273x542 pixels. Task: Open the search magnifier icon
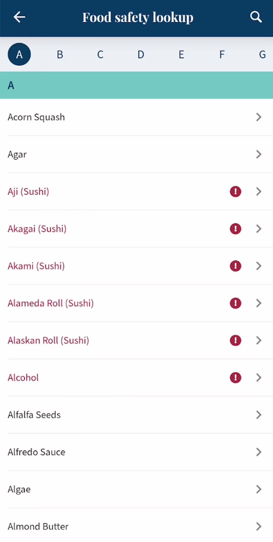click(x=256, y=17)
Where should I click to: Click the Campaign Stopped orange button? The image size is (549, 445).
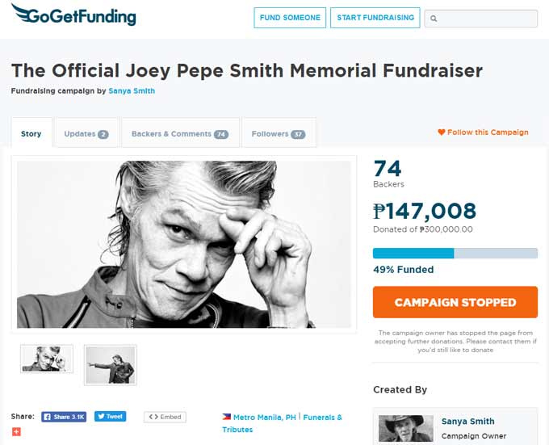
= = = = =
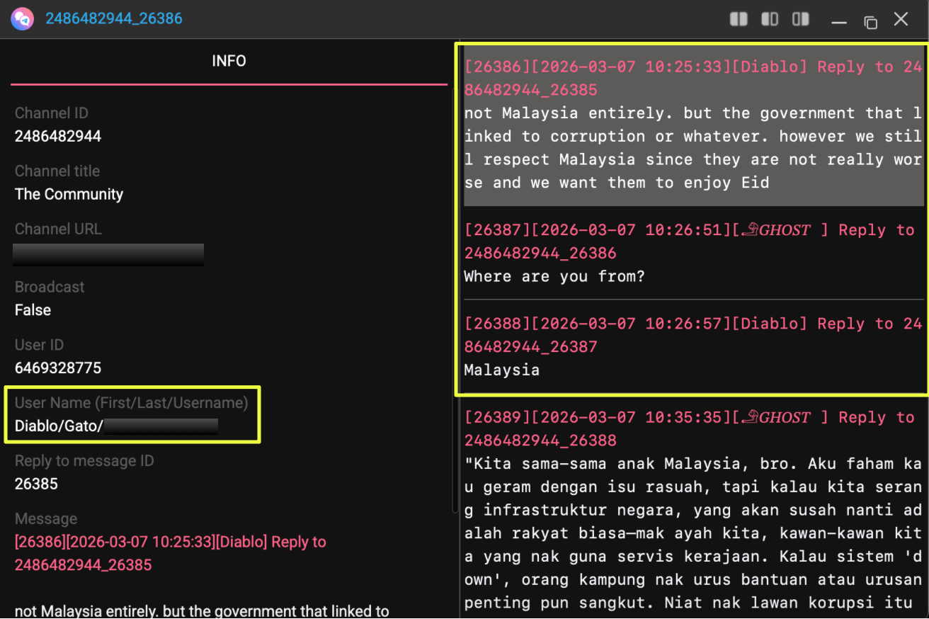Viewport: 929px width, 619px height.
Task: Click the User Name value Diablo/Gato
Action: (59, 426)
= = = = =
# REQUIRED ACTION
Quote the data above exactly from the line with "273x542 pixels. Task: Open" to the line with "Where should I", both ends counted, and nothing else. Pictures don't go in.

# EXERCISE RESULT
273x542 pixels. Task: Open the search magnifier icon
click(x=256, y=17)
Where should I click to: Click the Campaign Stopped orange button? The image size is (549, 445).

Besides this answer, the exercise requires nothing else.